--- START Task input ---
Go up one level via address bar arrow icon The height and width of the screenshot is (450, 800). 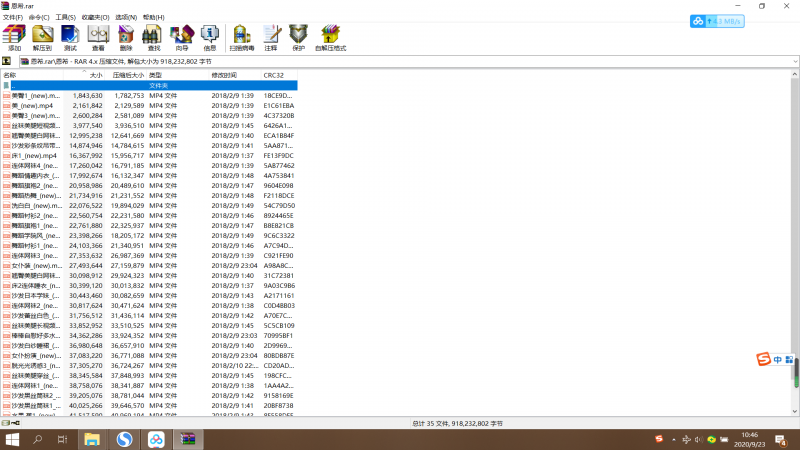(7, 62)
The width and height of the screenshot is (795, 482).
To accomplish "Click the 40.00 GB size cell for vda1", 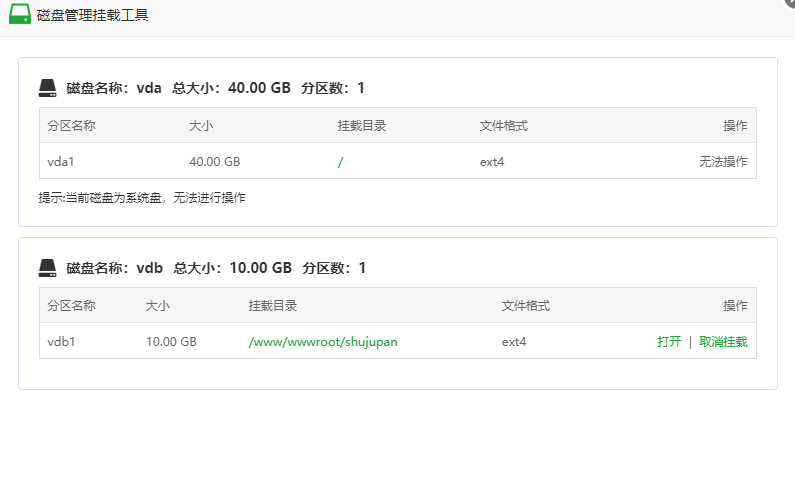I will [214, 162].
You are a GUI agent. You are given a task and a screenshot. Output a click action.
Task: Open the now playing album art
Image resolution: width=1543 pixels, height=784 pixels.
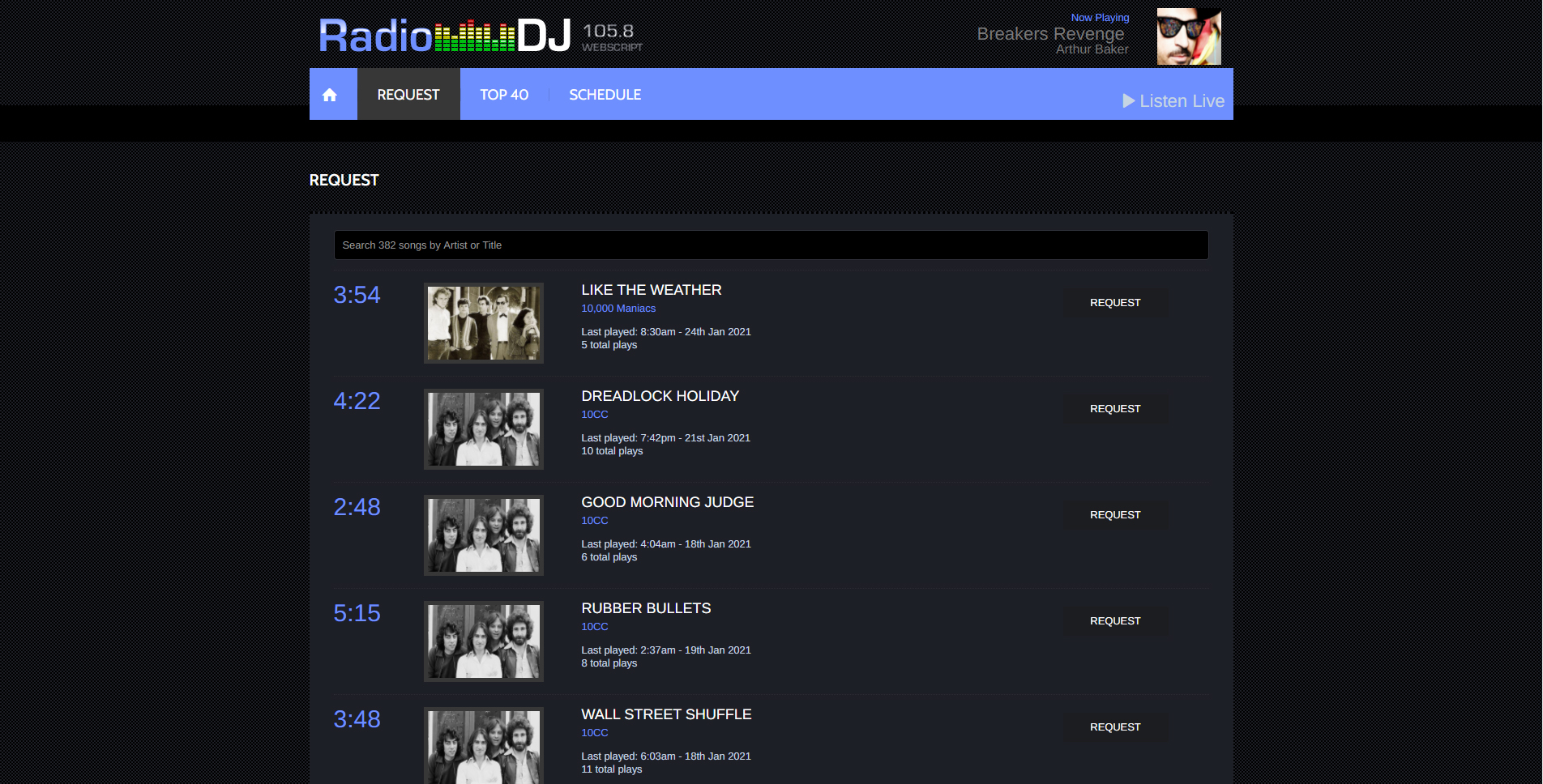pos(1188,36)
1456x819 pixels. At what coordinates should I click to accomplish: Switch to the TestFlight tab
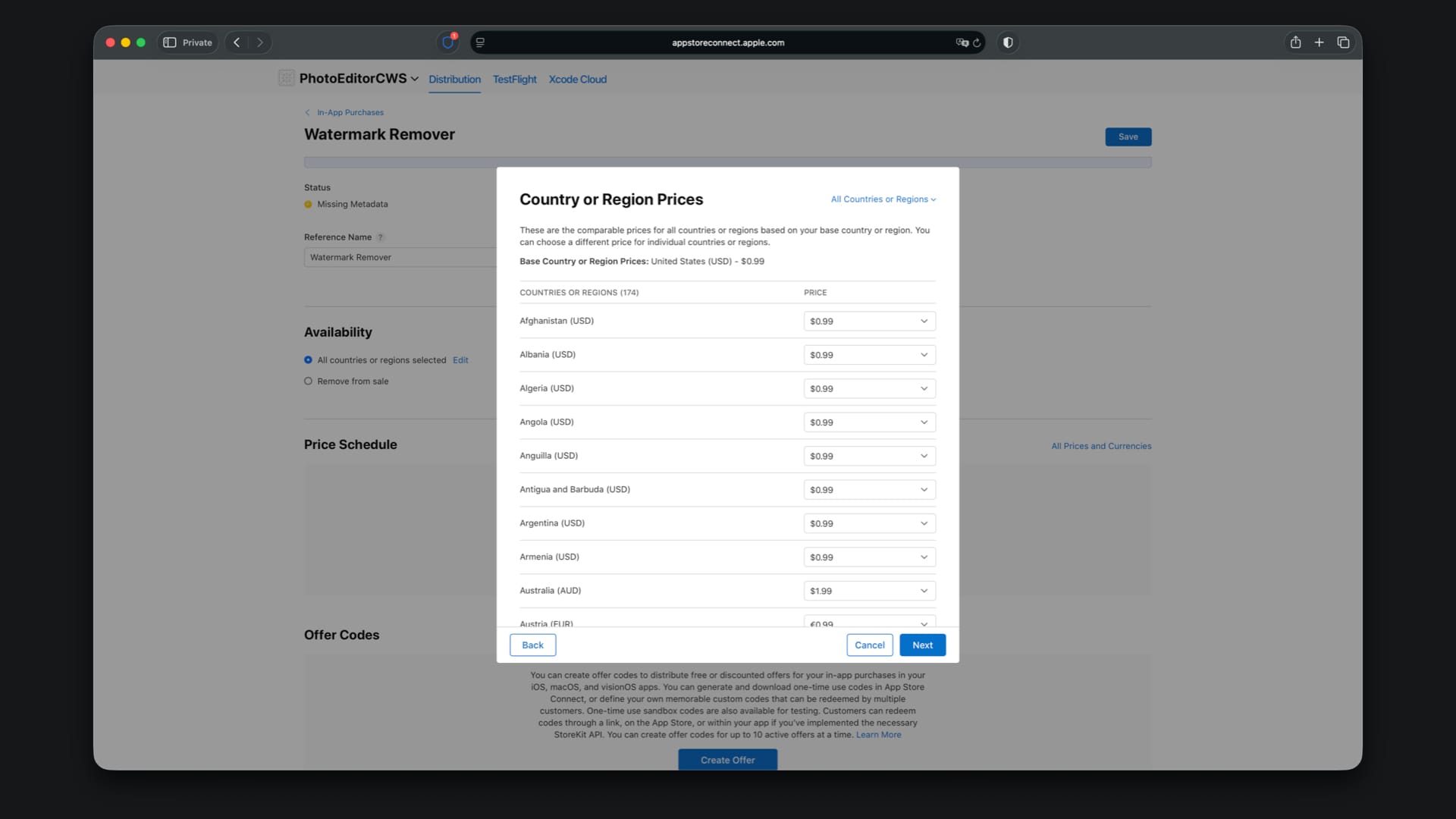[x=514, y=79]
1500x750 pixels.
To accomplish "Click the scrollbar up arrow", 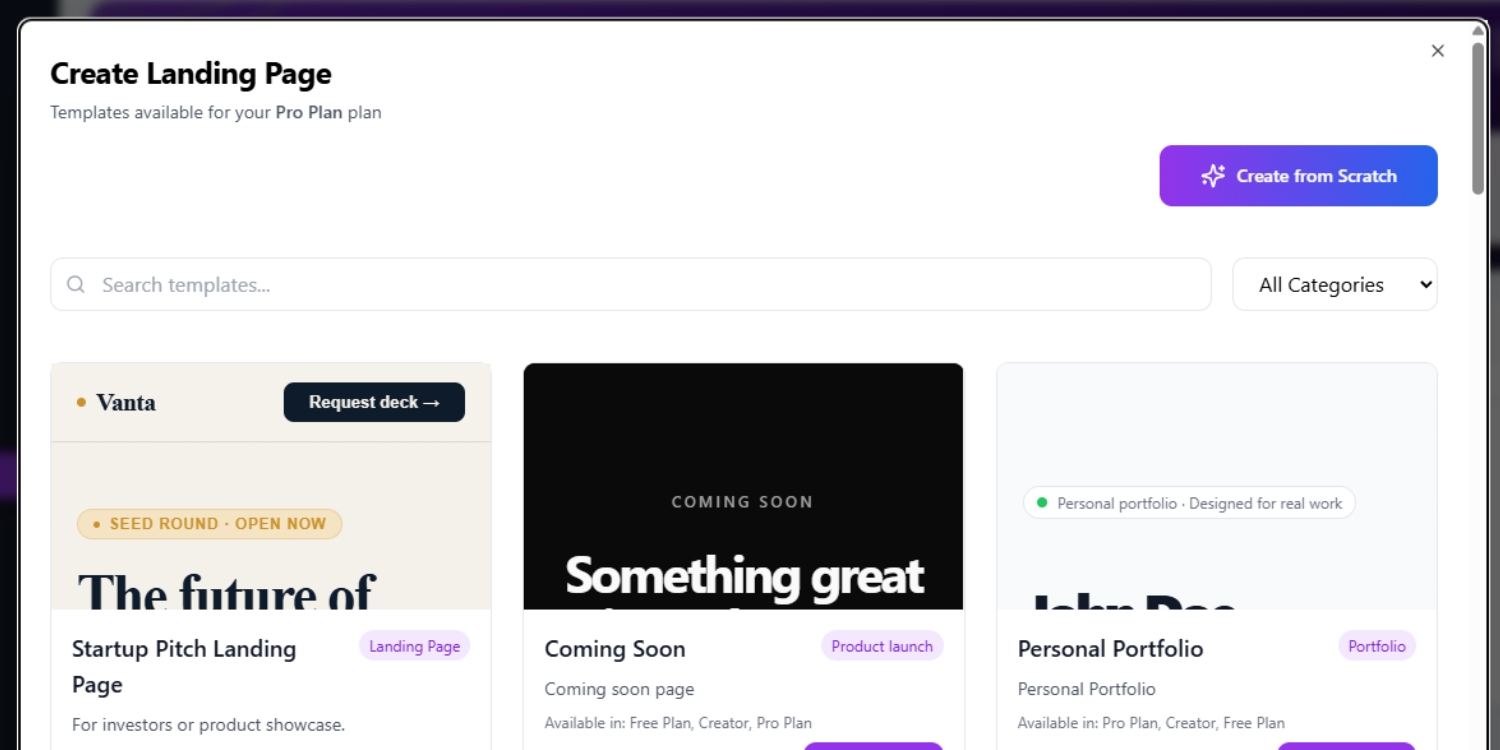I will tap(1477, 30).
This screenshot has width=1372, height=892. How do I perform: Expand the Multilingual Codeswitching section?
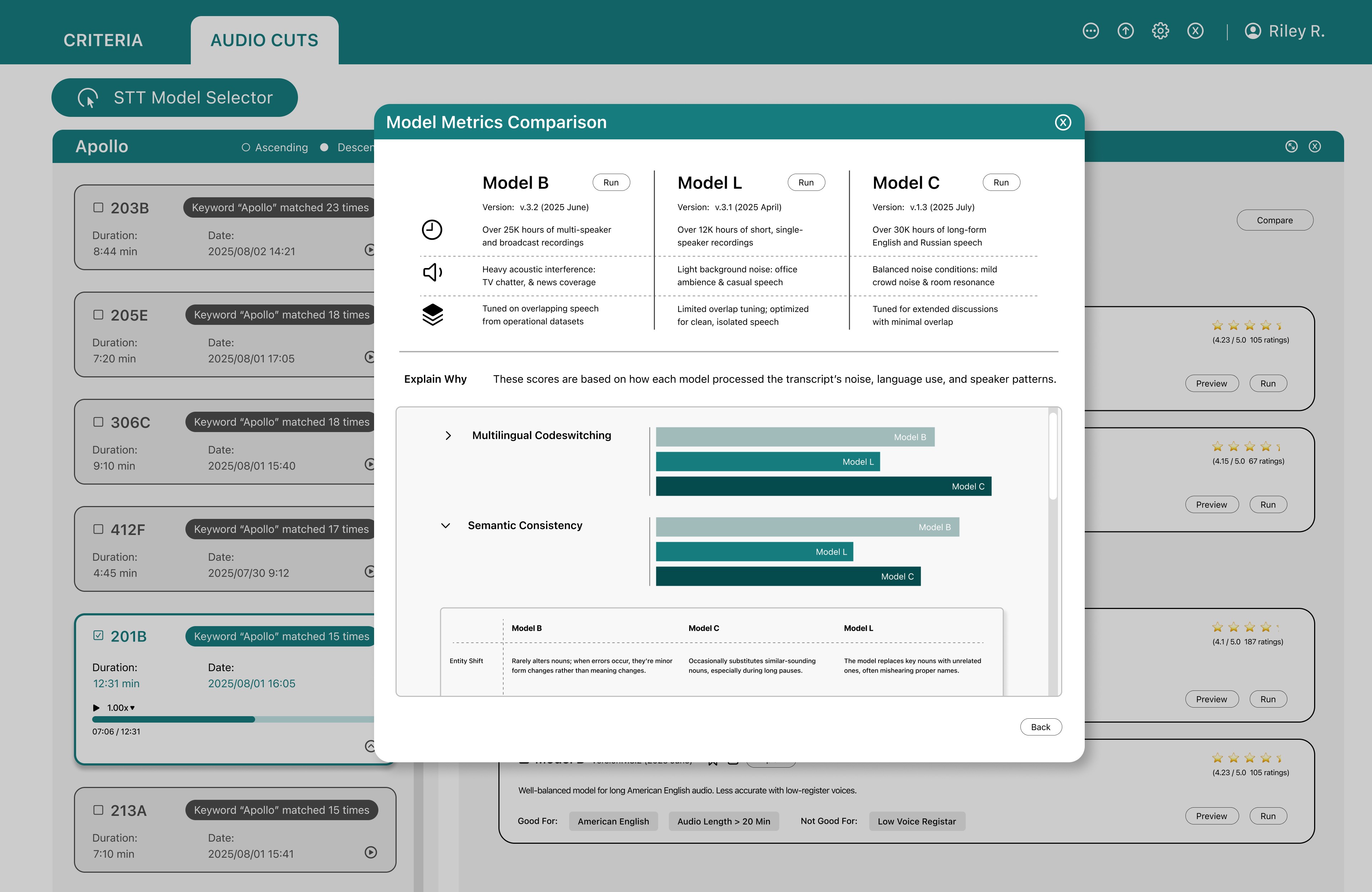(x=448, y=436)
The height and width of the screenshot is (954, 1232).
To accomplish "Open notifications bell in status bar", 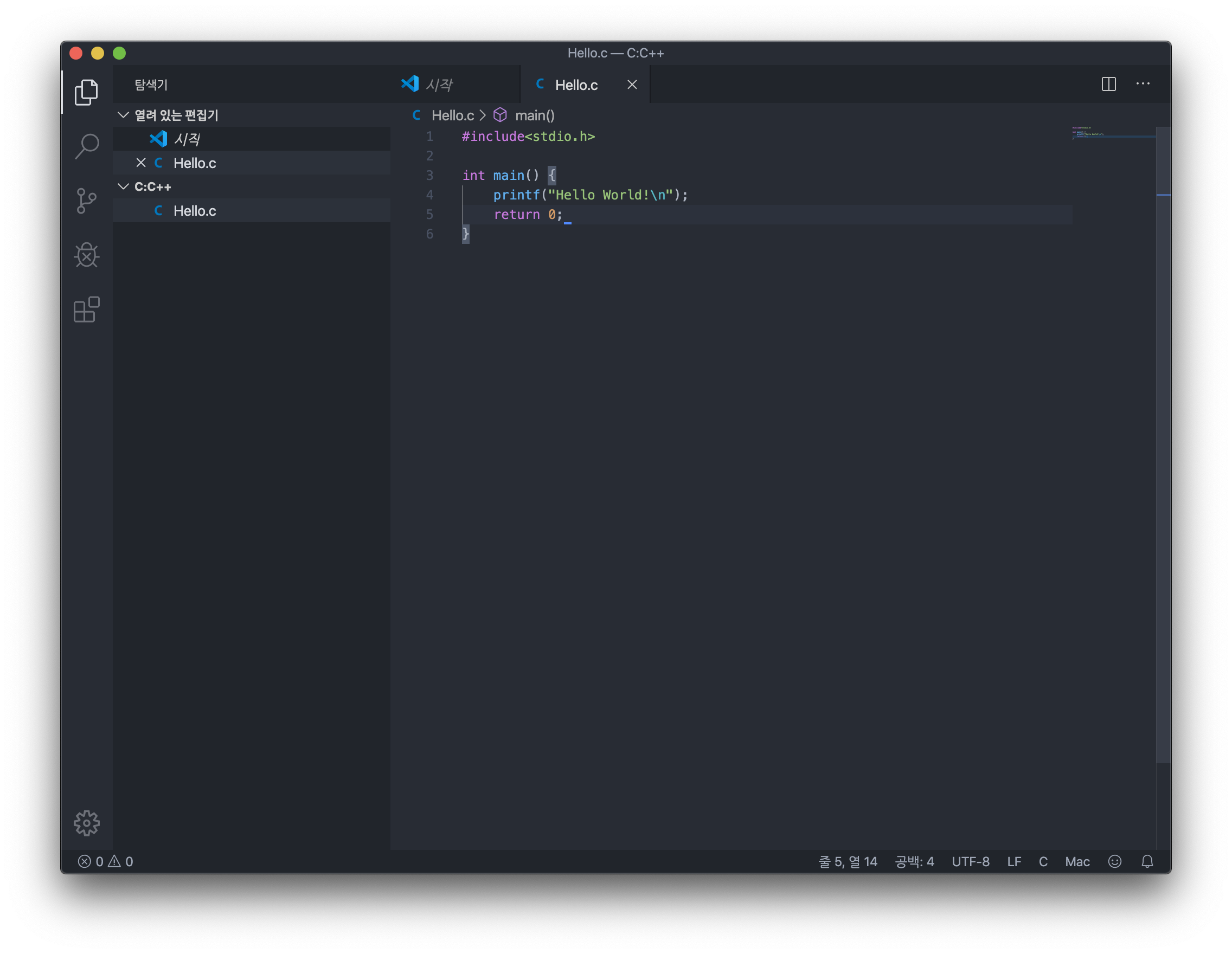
--- END Task input ---
Count the lines of the material above that contain the string "pixels", treating uppercase and lowercase as distinct. Give only the number.

Solution to this problem -
3